Весь вечер я помогаю маме готовить лазанью. Натираю сыр, режу чеснок, хожу в магазин за листами теста. Утром она отвозит меня в школу на машине, и по дороге мы подъезжаем к дому О’Каллаханов. Вся недолгая поездка – всего три улицы, два поворота налево, и ты на месте – заставляет меня с тошнотой вспомнить о том, как часто я когда-то преодолевала этот маршрут. На роликовых коньках в стиле Барби, в кроссовках со светящейся подошвой, на солнечно-желтом велосипеде, который я так просила купить и который украли через два месяца.
Мы останавливаемся у их двойного дома, совершенно такого же, как и все дома на этой улице, за исключением того, что я провела в нем половину своего детства.
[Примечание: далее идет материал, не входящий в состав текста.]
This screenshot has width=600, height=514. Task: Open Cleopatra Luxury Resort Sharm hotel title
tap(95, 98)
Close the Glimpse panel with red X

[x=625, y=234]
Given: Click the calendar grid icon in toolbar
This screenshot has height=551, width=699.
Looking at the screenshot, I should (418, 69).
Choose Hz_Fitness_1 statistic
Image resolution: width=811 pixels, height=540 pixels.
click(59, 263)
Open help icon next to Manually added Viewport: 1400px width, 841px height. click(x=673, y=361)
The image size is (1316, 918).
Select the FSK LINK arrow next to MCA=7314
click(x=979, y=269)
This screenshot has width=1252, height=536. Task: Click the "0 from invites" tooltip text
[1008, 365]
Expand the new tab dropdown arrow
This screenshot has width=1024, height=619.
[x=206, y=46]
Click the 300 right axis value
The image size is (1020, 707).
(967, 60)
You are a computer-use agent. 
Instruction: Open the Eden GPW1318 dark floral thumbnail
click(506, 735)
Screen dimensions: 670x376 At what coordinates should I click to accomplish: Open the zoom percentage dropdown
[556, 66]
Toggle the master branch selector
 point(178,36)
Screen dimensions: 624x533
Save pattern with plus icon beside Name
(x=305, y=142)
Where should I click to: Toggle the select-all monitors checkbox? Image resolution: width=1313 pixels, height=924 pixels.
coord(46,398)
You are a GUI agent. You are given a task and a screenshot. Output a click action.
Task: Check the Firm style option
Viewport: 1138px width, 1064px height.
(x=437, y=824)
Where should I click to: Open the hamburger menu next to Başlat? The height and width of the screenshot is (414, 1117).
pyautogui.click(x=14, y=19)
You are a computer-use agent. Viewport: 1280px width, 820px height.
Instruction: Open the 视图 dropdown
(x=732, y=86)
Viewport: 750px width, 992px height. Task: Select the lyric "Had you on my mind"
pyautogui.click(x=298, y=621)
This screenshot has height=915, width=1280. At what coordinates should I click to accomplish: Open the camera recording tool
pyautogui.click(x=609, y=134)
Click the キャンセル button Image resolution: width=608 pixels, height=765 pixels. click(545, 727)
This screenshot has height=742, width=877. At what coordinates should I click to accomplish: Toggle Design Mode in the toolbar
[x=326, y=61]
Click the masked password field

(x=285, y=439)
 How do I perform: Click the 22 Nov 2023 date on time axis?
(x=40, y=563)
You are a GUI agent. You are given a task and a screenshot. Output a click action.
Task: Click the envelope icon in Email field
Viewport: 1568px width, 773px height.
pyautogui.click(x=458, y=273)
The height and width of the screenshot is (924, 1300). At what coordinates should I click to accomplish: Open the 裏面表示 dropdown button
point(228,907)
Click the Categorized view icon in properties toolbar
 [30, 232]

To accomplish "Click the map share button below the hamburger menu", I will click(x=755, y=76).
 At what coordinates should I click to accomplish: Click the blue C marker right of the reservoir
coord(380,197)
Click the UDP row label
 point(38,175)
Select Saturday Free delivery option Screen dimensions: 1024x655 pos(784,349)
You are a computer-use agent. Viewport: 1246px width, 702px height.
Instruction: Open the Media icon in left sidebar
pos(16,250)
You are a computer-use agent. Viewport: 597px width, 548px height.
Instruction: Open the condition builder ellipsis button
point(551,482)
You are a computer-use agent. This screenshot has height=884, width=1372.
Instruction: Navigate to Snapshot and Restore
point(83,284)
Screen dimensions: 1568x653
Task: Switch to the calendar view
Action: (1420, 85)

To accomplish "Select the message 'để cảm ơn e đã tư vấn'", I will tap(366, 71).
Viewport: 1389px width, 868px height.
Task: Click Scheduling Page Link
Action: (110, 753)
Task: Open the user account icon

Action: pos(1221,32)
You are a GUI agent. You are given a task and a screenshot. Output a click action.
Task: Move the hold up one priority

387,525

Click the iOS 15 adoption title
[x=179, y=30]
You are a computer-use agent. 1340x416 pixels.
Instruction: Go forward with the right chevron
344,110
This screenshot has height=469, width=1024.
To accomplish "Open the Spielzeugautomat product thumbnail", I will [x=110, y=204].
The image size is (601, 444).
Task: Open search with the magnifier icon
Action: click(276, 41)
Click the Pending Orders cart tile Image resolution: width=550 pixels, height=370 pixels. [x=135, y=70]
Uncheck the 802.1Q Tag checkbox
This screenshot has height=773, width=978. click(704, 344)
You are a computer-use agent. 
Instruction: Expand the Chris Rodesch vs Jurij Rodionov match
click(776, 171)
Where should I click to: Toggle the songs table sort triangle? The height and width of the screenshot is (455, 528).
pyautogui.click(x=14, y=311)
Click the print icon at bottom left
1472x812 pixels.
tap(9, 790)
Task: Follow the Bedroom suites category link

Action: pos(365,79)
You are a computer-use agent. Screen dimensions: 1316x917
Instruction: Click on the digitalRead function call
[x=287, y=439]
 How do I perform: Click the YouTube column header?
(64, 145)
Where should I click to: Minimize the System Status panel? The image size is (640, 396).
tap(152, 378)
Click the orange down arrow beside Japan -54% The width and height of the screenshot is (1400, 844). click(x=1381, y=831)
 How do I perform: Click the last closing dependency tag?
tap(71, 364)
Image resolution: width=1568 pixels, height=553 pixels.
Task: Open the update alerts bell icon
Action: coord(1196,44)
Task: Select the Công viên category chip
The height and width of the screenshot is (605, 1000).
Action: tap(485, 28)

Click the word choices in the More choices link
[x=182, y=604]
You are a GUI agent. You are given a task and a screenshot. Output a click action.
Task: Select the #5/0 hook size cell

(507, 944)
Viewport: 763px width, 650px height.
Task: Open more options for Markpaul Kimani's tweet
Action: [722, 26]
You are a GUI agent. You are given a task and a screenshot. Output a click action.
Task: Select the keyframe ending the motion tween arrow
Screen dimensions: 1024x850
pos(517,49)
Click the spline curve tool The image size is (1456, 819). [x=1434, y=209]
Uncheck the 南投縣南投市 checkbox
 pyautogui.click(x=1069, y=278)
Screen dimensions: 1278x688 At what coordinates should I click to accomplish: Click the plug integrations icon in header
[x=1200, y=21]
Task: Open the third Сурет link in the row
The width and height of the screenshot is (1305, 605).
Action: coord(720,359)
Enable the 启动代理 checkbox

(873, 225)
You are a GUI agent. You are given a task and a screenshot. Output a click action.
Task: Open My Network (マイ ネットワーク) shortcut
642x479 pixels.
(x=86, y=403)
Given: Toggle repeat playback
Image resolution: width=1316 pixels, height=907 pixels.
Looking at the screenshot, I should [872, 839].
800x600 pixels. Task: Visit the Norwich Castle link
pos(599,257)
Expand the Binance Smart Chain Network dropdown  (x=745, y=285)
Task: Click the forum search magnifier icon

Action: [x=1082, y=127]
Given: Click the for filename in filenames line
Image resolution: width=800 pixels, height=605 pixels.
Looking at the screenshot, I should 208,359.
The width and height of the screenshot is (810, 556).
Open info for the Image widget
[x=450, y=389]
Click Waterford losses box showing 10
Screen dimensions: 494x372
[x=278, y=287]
Я держу две завернутые в фольгу лазаньи – одну мясную, одну вегетарианскую.
– Ручку и бумагу, – говорит мама.
Я отрываю листок из своей тетради на пружине и даю ей свою лучшую ручку. Она пишет что-то про то, что это нужно разогреть при температуре в 180 градусов, и добавляет, что она всегда «на связи», если что-то понадобится.
Подписывается она «С любовью, Нора Чэмберс», а затем оглядывается, долго смотрит на меня на заднем сиденье и добавляет «… и Мэйв».
13
Ведутся поиски Лили. Люди ходят вдоль берега реки и по пустошам с фонариками и собаками, которым дают понюхать предметы из ее одежды. Мама не разрешает мне пойти. Я слышу, как они с отцом спорят в своей спальне. Он считает, что так я почувствую себя полезной; она же считает, что это нанесет мне травму. То, что думаю я сама, не кажется им важным.
Отец ходит на поиски два вечера подряд и возвращается домой, когда я уже в кровати. Я слышу его шаги по скрипучей старой лестнице, а затем долгий усталый вздох, когда он входит в спальню.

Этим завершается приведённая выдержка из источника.